The other definition of senile is “pertaining to old age”. Senile is not “being demented.” That mistake
comes from the earlier definition of dementia when in 1895 Arnold Pick
identified premature dementia as separate from dementia of old people—senile
dementia. Later of course, Emil Kraeplein defined Alzheimer’s dementia, which
quickly separated old (senile) dementia
from young (Alzheimer’s disease) dementia. But we still confuse “senile” with “dementia”.
The single most important factor that accelerates aging
is negativity—our own and other people’s. In the blue zones we see people
living past 100 years of age. Twenty years more than the average, nearly a quarter
of a life more. What they do not have in these zones is negative stereotypes. Although stereotypes exist for everyone—race,
gender, sexual preference, size, height, intelligence and even geographic
residence—for older adults it is transient and develops fast and have little
time to develop resilience.
Richard Eibach from the University of Waterloo, Ontario,
Canada and his colleagues explained how older people internalize negative
stereotypes. In one study the authors asked older adults to read text that had
small type and low contrast. Some participants were told that the lack of
clarity was due to a photocopying problem, while the rest received no
explanation. Older adults that did not receive an explanation reported feeling
10 years older than the participants who had an explanation. And it is not just
about feeling old but that they associated feeling old as a negative. Accepting
the term “old” you accept an omnibus of negative stereotypes.
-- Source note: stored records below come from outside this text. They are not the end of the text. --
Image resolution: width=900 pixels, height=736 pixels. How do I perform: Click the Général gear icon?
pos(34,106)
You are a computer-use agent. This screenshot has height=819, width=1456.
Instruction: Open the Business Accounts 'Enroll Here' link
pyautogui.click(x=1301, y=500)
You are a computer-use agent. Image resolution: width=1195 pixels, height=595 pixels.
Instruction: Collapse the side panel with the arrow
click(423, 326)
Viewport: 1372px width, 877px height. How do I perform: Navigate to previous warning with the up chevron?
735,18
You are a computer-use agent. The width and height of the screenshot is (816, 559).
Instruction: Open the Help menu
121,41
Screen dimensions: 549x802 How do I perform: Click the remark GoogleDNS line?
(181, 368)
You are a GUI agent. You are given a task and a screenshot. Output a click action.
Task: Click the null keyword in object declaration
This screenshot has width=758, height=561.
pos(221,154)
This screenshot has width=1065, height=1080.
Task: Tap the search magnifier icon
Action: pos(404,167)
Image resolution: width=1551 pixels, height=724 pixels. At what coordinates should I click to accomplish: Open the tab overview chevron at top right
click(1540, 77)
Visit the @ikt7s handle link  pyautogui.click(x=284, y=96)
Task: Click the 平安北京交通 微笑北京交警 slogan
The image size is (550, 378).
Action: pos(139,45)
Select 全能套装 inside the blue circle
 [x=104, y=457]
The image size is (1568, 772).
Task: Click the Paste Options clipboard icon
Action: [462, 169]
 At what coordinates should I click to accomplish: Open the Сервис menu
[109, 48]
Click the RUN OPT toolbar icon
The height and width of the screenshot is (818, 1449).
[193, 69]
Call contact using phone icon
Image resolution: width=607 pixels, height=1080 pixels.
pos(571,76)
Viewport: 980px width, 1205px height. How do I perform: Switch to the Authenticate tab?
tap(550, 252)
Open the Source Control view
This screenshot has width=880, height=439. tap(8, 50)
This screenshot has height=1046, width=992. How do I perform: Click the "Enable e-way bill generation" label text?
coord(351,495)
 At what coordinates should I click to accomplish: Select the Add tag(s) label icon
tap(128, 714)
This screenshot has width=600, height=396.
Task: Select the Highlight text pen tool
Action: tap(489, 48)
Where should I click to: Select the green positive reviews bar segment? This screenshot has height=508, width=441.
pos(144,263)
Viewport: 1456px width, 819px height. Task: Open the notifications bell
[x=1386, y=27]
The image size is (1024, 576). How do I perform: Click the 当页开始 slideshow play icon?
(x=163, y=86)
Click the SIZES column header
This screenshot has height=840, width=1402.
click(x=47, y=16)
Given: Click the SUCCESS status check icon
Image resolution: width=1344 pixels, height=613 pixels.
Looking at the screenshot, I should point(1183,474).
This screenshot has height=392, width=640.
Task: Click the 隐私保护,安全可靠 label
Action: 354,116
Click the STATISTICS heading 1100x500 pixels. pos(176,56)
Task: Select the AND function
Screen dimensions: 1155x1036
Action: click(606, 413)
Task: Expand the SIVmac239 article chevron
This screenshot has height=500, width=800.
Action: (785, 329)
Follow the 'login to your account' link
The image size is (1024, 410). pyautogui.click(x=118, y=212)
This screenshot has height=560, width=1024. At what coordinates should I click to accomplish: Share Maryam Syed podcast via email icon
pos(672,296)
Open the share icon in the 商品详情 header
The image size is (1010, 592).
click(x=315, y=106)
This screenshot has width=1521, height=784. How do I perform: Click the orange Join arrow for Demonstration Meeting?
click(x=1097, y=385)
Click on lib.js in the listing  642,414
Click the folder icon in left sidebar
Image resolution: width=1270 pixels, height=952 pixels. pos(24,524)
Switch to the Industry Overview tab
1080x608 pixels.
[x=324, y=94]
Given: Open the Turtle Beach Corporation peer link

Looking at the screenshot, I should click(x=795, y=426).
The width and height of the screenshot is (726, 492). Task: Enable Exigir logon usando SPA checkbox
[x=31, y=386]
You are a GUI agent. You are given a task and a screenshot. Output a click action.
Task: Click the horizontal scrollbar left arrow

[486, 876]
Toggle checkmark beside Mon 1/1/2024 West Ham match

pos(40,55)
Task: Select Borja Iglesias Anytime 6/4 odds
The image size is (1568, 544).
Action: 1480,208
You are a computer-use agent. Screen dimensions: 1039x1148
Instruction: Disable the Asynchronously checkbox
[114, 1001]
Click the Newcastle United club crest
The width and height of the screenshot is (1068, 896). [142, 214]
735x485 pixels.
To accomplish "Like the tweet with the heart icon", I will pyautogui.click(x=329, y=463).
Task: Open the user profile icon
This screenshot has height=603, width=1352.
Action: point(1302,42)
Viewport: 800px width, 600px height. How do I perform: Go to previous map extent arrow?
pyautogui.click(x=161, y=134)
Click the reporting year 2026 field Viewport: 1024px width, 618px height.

Thomas Hess and his colleagues from North Carolina State
University in Raleigh, NC explored how stereotypes create a world of
negative memes. There is a self-fulfilling prophesy. When older adults
encounter negative stereotypes about age-related cognitive decline, their
memory performance decreases, rate their own health as being worse than others,
and rate themselves as lonelier. Stereotypes
play a significant self-fulfilling role in diagnosis as well. Physicians who
have been primed about the connection between memory loss and dementia—and it
is now everywhere in the media—diagnosed 70% of their older adult patients who
reported having memory problems, as having dementia rather than 14% when there
was no stereotype.
And the stereotype does not have to be transmitted
negatively. Even providing assistance while completing a puzzle—implicitly
suggesting that they need help—resulted in decreased performance over time,
whereas those older adults who were only provided with verbal encouragement
showed increased performance over time. Don't let others patronize. Lets take
over the concept of senile again. That pertaining to old age is not a negative.
Be aware of accepting such negative judgments and of making them about yourself.
We can reverse this process by starting
with recognizing that senile does not have to be a negative term.